■ Source document ■

Hello,
On Mon, 12 Jul 2021, 'Fangrui Song' via Generic System V Application
Binary Interface wrote:
> If ld.lld/ld.bfd/gold keep the current SHT_INIT_ARRAY semantics within
> section groups, for similarity it seems that we shouldn't change
> SHF_LINK_ORDER as well.
> In the end, we don't have a mechanism to make a SHT_INIT_ARRAY GCable.
> The D language compiler seems to want a GCable SHT_INIT_ARRAY
> (
https://github.com/ldc-developers/ldc/issues/3786).
> And we don't have a mechanism to do it.
If one puts an entry into a section twice, why would anyone be surprised
that these two entries are then in fact in the output? Especially with
the above ldc 'issue': it even puts _different_ entries into the section
(them being pointers to different functions, that just so happen to have
the same body). Why should the linker only include one of them?
Assuming you want to devise a mechanism to make SHT_INIT_ARRAY GCable, you
need to think about the implication for these examples:
---- file1.c ----
#include <stdio.h>
static void init () { printf ("init\n"); }
static void init2 () { printf ("init\n"); }
static void (*const init_array []) ()

■ Requirements ■
a. Name every linker mentioned in the message about SHT_INIT_ARRAY semantics.
b. Continue the message about making SHT_INIT_ARRAY sections garbage-collectable, picking up after its final line.
The records that follow come from a separate source and are unrelated to the message above.

■ Data listing ■
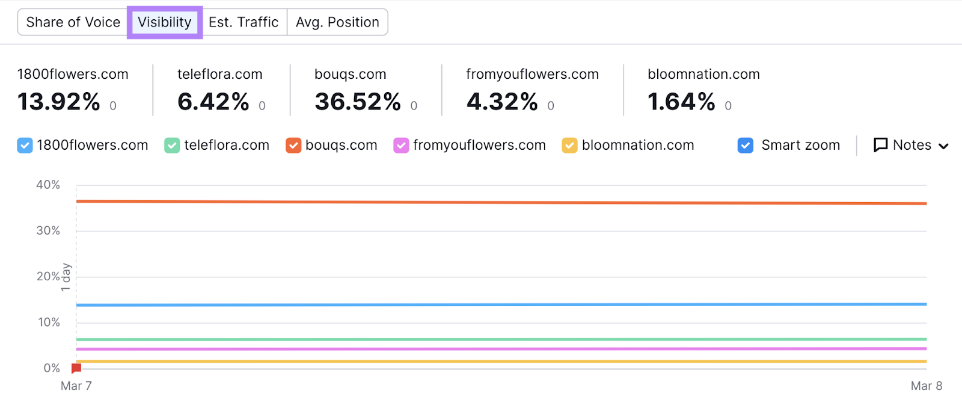Click the 1800flowers.com 13.92% stat

(59, 102)
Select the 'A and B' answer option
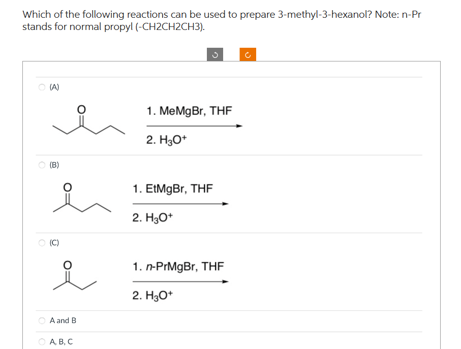461x349 pixels. [42, 321]
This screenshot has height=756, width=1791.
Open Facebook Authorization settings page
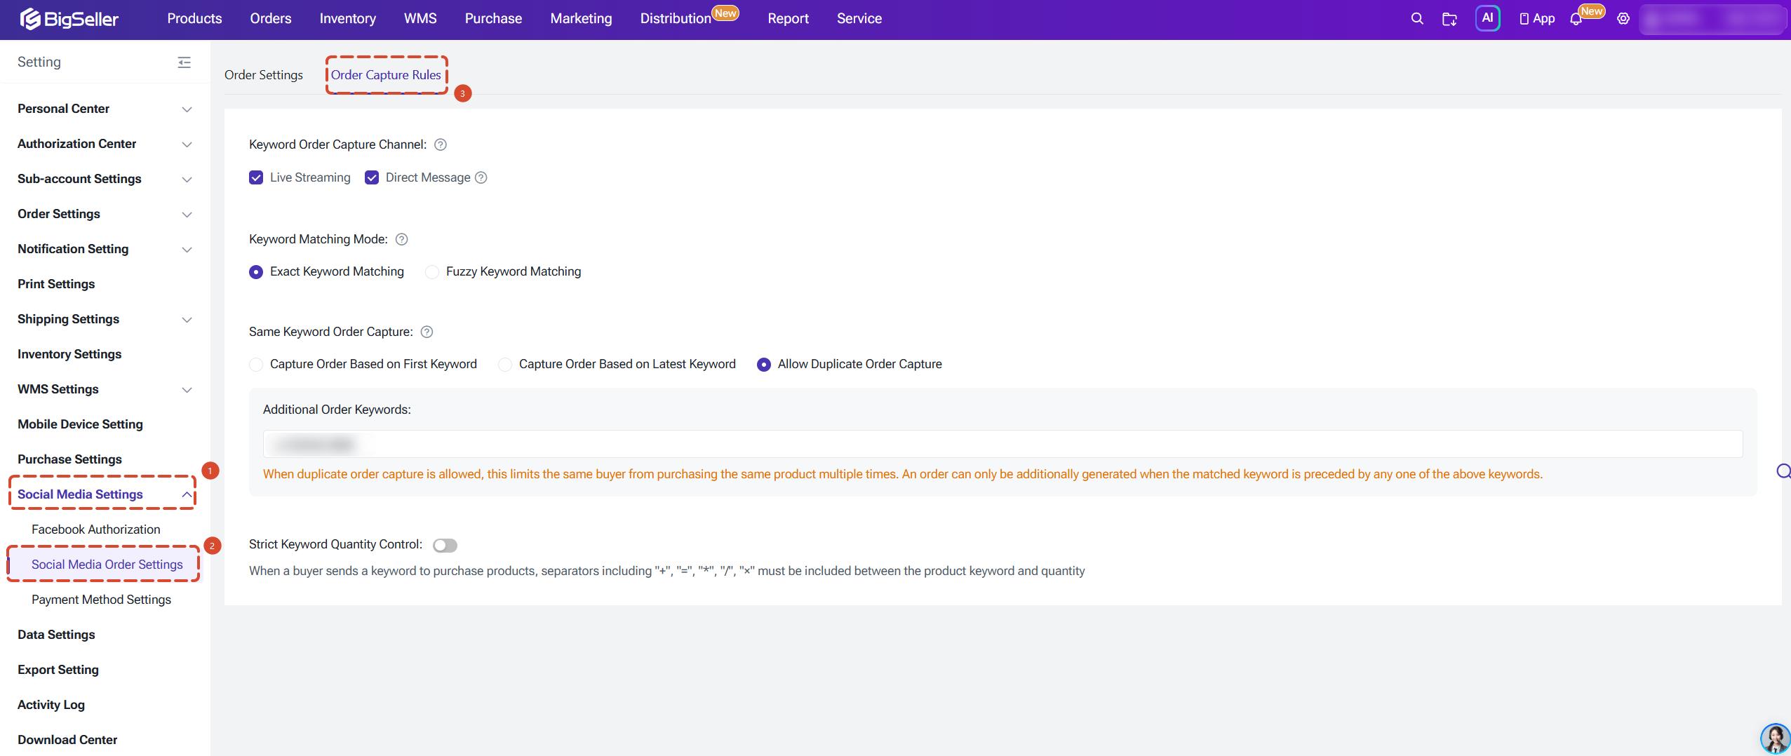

■ Outputs in order ■
a. ld.lld, ld.bfd, gold

b.
__attribute__ ((used, section (".init_array")))
= { init };
static void (*const init_array2 []) ()
__attribute__ ((used, section (".init_array")))
= { init2 };
int main() { return 0; }
-----------------
It seems clear enough that here the linker should _not_ remove one of the
entries from .init_array, just because it happens to point to a
semantically equivalent function.
So, why would the linker remove one of the entries if the second
initializer would be literally the same (i.e. 'init')? Why would it
change the picture if the two init_array definitions would be put in
different files?
I think that no matter where the above array definitions are put,
and what entries they contain, the end result should always be the same
(and result in two calls to printf).
So, first we need to ask if we have a problem that we want to fix. Have
we? Basically shouldn't the answer to "but my ctors are called twice" be
"then don't put them twice into .init_array"?
If there are usecases where a GCable init_array makes sense (which ones?),
then it seems sensible to use section groups for that purpose, I guess.
As you mentioned that will result in some problems along the way (we can't
misuse init_array anymore to implement GC roots, but meanwhile GNU_RETAIN
exists, so maybe that's no issue anymore), so is it then still worthwhile
to change anything?
(FWIW: right now I don't see a compelling enough reason to go down the
rabbit hole)
Ciao,
Michael.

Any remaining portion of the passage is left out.